◆ **TASK PROMPT**: Please find the lines in the following records that hold "will", and copy them.

········

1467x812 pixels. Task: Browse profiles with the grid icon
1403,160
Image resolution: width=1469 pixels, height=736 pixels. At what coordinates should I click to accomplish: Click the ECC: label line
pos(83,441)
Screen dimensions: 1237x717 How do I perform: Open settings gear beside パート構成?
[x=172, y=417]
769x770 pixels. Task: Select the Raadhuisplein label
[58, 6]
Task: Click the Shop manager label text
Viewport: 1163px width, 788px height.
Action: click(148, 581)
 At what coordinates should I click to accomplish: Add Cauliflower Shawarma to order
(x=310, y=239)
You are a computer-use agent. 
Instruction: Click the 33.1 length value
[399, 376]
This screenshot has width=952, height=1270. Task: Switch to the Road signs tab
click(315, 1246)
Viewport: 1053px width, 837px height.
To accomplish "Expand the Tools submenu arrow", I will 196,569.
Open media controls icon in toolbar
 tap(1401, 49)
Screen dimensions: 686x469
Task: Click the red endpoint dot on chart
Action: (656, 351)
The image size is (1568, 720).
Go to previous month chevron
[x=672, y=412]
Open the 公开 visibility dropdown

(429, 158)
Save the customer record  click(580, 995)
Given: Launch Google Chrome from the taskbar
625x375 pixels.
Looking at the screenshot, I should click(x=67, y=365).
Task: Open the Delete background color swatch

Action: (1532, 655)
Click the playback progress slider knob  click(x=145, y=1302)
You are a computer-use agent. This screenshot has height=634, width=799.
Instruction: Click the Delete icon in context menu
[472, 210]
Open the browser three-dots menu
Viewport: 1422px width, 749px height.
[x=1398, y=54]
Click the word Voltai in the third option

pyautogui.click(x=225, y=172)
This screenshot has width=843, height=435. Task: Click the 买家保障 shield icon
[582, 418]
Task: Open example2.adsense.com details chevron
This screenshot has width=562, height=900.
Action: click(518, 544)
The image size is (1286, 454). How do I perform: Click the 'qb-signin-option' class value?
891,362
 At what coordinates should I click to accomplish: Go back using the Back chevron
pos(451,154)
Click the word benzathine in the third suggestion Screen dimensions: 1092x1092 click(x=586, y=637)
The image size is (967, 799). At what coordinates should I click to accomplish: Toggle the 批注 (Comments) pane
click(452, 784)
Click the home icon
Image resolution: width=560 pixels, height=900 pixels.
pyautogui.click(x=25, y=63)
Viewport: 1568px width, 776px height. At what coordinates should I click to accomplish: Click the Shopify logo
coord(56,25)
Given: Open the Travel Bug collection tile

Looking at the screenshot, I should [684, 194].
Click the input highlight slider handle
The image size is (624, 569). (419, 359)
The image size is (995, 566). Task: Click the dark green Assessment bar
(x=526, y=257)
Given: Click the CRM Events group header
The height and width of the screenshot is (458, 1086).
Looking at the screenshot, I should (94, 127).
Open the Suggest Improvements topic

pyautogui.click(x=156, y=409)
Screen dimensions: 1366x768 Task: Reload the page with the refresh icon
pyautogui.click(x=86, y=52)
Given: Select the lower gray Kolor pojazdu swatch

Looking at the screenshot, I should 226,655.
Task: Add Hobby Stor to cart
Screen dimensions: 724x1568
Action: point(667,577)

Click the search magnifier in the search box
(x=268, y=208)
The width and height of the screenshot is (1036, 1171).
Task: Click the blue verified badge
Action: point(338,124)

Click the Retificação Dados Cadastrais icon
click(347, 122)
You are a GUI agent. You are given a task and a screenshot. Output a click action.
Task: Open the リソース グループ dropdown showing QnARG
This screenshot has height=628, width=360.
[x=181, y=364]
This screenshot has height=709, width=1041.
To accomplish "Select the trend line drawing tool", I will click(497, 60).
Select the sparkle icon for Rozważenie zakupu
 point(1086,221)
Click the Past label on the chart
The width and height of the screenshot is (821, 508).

········

◆ **SOLUTION TO THIS EXERCISE**:
To accomplish "Expand the Tools submenu arrow", I will 196,569.
To accomplish "Select the trend line drawing tool", I will click(497, 60).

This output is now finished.